The 14-track album features 10 beat-based rap tracks, as well as a 4-movement classical piece originally composed by Sufjan Stevens that is interspersed throughout the album. Though this seems like it might make for an unusual composition, when paired with the storytelling lyrics, Undun creates a tale that is both easy to follow and easy to understand. Its narrative plotline takes listeners from helplessness to toughness and motivation, and from estrangement to desperation. Tracks such as “I Remember” provide an introspective aspect to the album, while songs such as “Stomp” and “Kool On” praise the gangster high-life with a ruthless demeanor.
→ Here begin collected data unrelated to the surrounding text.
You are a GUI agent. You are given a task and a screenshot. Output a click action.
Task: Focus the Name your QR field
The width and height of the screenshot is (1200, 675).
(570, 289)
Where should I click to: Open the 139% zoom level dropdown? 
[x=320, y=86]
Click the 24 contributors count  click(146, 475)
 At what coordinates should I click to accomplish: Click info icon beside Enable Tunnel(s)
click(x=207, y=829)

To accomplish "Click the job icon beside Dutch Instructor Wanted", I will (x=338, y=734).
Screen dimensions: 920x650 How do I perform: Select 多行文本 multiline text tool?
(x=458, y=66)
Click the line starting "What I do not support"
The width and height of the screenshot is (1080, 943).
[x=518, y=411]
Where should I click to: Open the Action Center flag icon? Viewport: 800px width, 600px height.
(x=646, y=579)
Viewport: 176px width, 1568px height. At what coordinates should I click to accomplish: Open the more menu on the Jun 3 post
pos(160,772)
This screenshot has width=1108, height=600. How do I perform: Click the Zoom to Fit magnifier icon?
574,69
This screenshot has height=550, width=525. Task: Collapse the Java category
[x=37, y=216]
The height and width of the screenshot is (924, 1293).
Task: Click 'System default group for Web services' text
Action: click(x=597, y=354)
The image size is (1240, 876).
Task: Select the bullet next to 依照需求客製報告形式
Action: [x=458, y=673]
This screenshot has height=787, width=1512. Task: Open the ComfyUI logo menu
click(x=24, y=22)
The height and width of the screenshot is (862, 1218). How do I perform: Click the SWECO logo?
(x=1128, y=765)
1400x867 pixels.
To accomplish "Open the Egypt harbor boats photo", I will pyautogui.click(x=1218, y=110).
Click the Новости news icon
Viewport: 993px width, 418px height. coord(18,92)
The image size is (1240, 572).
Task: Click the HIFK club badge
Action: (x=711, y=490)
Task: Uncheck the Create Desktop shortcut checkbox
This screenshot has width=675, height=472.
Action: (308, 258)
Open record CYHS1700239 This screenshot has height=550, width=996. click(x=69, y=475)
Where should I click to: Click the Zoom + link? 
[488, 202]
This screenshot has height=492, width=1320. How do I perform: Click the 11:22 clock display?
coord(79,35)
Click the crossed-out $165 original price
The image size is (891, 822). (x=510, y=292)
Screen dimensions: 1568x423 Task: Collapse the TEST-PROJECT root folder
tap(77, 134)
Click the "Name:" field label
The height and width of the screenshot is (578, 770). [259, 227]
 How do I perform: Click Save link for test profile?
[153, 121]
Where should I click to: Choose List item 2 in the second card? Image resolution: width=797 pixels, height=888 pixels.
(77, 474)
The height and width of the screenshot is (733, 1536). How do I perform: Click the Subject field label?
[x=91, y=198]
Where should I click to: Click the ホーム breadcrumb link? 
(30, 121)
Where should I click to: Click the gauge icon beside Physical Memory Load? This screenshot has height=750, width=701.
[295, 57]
Listeners are consequently placed directly in the shoes of Redford Stevens, and walk the very path that led to his death. In other words, as a listener you are taken from the coffin to the streets in what seems to be The Roots’ genealogy of Redford.

Despite the logical narrative progression and cohesiveness from track to track, one standout does exist on the album. Undun’s second track, “Make My,” offers what is arguably the most optimistic soul sound on the album, and features a fluid and effortless verse from rapper Big K.R.I.T. K.R.I.T. manages to find a nice pocket for his Southern-drawl- between the minimalist drum work of ?uestlove and the steady soul riffs that act as a reliable undertone for the track.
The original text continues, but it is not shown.